After the "correction" was published, I also explicitly raised the point that the standalone percentages for Yes and No contained in the correction were inaccurate *even if* the switch to rounding to one decimal place could somehow be deemed acceptable. I pointed out that the correct Yes figure if rounded to one decimal place was 48.6% and the correct No figure if rounded to one decimal place was 51.4%. (This does not appear to be disputed by anyone, incidentally.) I also pointed out that the correction falsely claimed that the figures were Yes 48.5%, No 51.5%, and therefore that the correction was not truthful. Again, although the fact that I raised these points is briefly referred to in the narrative summary of the progress of the complaint in paragraphs 7 and in the form of a quote in paragraph 9, none of these points is even mentioned in the three paragraphs covering the findings of the committee. The points appear to have not even been considered by the committee. They appear to have been completely ignored.

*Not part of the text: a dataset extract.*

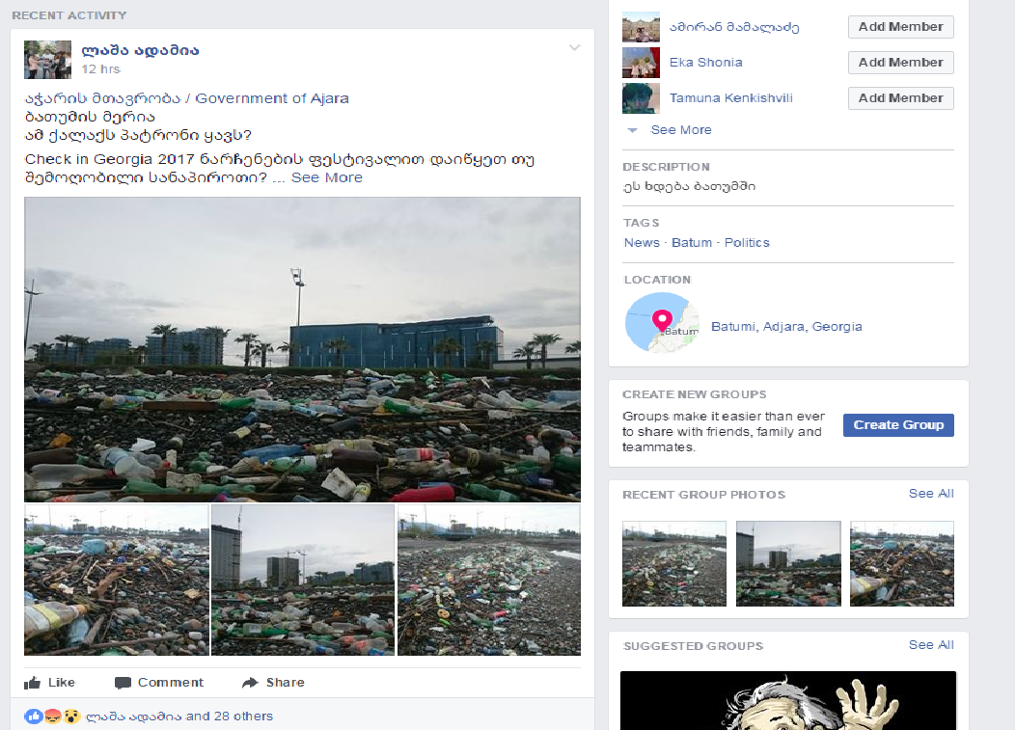The image size is (1016, 730).
Task: See All recent group photos
Action: (931, 494)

When I asked for clarification from the Complaints Officer, he ventured that an explanation might somehow be found in paragraph 12 where the publication's convoluted justification for claiming in their correction that the No lead was 3 points had been "noted" by the committee. That's completely irrelevant, because that justification relates only to the No *lead*, and not to the inaccurate standalone percentages for Yes and for No. The fact that the Complaints Officer believed that he was offering a relevant explanation, and seemed genuinely surprised when I pointed out that inaccurate Yes and No percentages were in the correction as well, tends to confirm my impression that the committee hadn't even considered the issue of those percentages, even though I had flagged them up at some length during the complaints process.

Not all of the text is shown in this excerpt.